Die Markeninhaberin hat für die IR-Marke 663 526 CHRONIN Schutz ua in Deutschland begehrt. Mit Refus de Protection vom 22. September 1997 ist sie von den Widersprüchen aufgrund der Marken 937 743 CRONSIN, 677 025 KORODIN und 2 909 631 Crocin in Kenntnis gesetzt worden. Der Bescheid ist am 31. Oktober 1997 unter Verwendung eines entsprechenden Formblattes vom Internationalen Büro an die Markeninhaberin abgesandt worden.

Innerhalb der im Bescheid angegebenen Frist von vier Monaten hat die Markeninhaberin keinen Inlandsvertreter gestellt. Sie hat auch innerhalb der ebenfalls genannten sich daran anschließenden Frist von einem weiteren Monat gegen den Bescheid keine Erinnerung eingelegt.

Mit Schreiben vom 30. Juni 1998 hat das Deutsche Patent- und Markenamt daraufhin dem Internationalen Büro mitgeteilt, daß das Prüfungsverfahren aufgrund der Schutzverweigerung beendet sei. Das Internationale Büro hat der Markeninhaberin unter dem 9. September 1998 eine Durchschrift dieses Schreibens zugeleitet.

Am 7. Oktober 1998 hat die Markeninhaberin durch ihre gemäß § 96 MarkenG bestellten Vertreter Beschwerde eingelegt und zwar wörtlich: "Namens der Inhaberin... legen wir gegen den Bescheid vom 30. Juni 1998 zugestellt an die anwaltlichen Vertreter... am 11. September 1998 hiermit Beschwerde ein."

Mit Schreiben vom 12. Juli 2000 hat der Senat die Markeninhaberin darauf hingewiesen, daß es sich bei der Mitteilung vom 30. Juni 1998 um eine rein aktenmäßige Schlußverfügung handeln dürfte, die wohl nicht mehr in Rechte der Markeninhaberin eingreife. Die Markeninhaberin hat daraufhin die Auffassung vertreten, die dem Refus de Protection vom 22. September 1997 beigefügte Rechtsmittelbelehrung sei unklar und mißverständlich. Es sei insbesondere nicht klar, ab wann die Frist für die Einlegung der Erinnerung zu laufen beginne. Insbesondere werde nicht klargestellt, daß diese Einmonatsfrist schon ausgehend vom Erhalt der ursprünglich lediglich provisorischen Schutzverweigerung zu berechnen sei. Aufgrund dieser Unklarheit bzw Mißverständlichkeit sei von einer unterbliebenen oder zumindest unrichtigen Rechtsmittelbelehrung auszugehen. Gemäß § 52 Absatz 2 Satz 3 MarkenV in Verbindung mit § 61 Absatz 2 MarkenG sei die Einlegung der Erinnerung innerhalb eines Jahres ab Zustellung des Beschlusses zulässig. Diese Frist sei mit der Beschwerde vom 7. Oktober 1998 gewahrt.

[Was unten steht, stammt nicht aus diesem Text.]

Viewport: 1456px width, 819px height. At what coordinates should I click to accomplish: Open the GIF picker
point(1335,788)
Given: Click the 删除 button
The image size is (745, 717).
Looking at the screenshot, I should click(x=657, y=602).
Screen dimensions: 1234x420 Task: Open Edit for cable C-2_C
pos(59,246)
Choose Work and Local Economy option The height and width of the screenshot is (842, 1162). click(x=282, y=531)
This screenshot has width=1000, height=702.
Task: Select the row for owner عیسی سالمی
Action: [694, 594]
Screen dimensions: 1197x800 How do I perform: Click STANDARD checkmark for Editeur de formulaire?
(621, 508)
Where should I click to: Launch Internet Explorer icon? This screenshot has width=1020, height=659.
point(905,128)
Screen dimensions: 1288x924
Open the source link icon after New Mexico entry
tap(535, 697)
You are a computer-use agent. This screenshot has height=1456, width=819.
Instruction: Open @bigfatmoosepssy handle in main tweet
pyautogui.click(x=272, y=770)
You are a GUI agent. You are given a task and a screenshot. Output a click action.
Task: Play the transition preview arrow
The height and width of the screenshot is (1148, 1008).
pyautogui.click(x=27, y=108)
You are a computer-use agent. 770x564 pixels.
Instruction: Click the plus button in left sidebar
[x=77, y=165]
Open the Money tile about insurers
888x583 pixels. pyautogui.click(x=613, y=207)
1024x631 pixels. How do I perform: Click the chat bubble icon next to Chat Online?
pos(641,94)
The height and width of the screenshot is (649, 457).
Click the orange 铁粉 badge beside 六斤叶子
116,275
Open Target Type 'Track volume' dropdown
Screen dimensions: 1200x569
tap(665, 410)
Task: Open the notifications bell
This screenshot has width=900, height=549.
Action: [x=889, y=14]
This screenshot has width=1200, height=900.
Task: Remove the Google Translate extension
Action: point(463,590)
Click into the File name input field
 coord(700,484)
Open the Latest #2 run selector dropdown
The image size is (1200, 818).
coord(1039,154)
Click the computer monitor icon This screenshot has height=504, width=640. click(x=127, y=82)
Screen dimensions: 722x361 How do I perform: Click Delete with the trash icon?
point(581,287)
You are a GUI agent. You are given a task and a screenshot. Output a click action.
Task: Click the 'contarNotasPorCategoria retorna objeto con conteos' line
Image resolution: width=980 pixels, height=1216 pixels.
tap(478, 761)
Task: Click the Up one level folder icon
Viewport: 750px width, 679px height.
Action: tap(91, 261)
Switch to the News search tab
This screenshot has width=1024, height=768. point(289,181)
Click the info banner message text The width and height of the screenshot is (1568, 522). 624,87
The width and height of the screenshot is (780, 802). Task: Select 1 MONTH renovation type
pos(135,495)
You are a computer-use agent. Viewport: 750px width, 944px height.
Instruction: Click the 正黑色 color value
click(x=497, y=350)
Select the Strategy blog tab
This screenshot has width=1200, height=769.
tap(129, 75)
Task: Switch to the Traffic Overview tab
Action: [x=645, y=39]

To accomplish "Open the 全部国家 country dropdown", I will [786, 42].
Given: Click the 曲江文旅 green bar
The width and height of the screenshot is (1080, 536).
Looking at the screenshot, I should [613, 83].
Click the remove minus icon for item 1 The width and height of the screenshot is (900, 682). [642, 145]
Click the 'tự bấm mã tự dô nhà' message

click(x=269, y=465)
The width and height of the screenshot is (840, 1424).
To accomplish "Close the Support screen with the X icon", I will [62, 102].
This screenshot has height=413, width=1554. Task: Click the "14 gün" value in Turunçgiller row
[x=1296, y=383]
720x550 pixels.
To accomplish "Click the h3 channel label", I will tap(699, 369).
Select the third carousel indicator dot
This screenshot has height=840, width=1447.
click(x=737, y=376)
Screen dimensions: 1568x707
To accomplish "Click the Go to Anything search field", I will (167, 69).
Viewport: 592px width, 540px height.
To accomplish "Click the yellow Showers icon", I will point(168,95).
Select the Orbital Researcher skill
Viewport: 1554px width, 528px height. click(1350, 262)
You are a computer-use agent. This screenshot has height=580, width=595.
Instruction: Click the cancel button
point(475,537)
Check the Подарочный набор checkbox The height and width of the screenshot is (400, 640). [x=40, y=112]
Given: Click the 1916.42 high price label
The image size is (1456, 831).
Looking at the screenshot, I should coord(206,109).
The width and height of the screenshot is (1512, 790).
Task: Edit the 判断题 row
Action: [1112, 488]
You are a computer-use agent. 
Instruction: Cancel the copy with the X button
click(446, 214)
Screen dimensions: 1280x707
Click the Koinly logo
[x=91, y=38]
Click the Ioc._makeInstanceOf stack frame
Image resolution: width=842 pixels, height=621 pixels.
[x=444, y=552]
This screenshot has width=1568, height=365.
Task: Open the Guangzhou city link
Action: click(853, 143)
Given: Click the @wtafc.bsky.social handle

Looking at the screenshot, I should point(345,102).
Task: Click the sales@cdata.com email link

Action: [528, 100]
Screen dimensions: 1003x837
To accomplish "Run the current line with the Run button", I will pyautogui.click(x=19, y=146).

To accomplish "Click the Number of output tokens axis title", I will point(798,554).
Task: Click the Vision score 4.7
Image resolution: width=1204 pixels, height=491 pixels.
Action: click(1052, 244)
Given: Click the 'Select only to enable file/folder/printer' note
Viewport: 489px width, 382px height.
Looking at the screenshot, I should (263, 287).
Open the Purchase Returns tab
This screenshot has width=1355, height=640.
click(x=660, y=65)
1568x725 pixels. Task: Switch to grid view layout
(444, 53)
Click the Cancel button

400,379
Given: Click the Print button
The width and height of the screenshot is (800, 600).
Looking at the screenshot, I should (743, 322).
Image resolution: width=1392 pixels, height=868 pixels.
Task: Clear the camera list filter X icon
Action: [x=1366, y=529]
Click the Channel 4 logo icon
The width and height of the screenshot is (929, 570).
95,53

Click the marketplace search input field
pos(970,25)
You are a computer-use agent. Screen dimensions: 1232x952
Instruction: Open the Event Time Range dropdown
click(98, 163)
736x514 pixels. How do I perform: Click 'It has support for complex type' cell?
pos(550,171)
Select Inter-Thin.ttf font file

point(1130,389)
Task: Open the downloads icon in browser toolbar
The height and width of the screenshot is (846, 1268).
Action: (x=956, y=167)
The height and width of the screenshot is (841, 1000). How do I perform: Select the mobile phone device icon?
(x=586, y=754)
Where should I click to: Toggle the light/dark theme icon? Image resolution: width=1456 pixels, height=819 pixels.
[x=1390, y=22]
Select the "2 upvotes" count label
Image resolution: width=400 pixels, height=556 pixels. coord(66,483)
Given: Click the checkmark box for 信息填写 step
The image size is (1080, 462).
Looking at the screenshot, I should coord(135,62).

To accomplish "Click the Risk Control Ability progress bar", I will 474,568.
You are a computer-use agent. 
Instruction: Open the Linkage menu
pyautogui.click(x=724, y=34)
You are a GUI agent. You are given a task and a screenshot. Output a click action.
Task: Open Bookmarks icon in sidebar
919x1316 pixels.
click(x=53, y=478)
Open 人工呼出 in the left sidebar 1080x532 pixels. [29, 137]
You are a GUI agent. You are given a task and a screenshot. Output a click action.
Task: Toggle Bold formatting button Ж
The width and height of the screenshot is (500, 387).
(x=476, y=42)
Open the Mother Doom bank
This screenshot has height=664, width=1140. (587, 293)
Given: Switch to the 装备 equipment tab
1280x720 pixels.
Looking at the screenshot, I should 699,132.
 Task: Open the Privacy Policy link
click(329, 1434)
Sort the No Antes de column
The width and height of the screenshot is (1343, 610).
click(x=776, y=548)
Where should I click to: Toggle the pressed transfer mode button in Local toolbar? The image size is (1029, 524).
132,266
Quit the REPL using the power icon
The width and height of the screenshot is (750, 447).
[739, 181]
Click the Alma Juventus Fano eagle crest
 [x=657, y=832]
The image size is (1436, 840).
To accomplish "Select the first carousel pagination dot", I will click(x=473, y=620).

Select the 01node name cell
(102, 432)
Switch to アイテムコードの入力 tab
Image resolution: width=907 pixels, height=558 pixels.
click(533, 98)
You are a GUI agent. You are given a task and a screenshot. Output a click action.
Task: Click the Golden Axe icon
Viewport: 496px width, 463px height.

Ergänzend wird auf den Inhalt der von der Markeninhaberin eingereichten Schriftsätze sowie denjenigen der beigezogenen Amtsakte verwiesen.

II.

Die Beschwerde der Markeninhaberin ist nicht statthaft, da sie sich nicht gegen einen Schluß der Markenstelle im Sinne von § 66 Absatz 1 MarkenG richtet.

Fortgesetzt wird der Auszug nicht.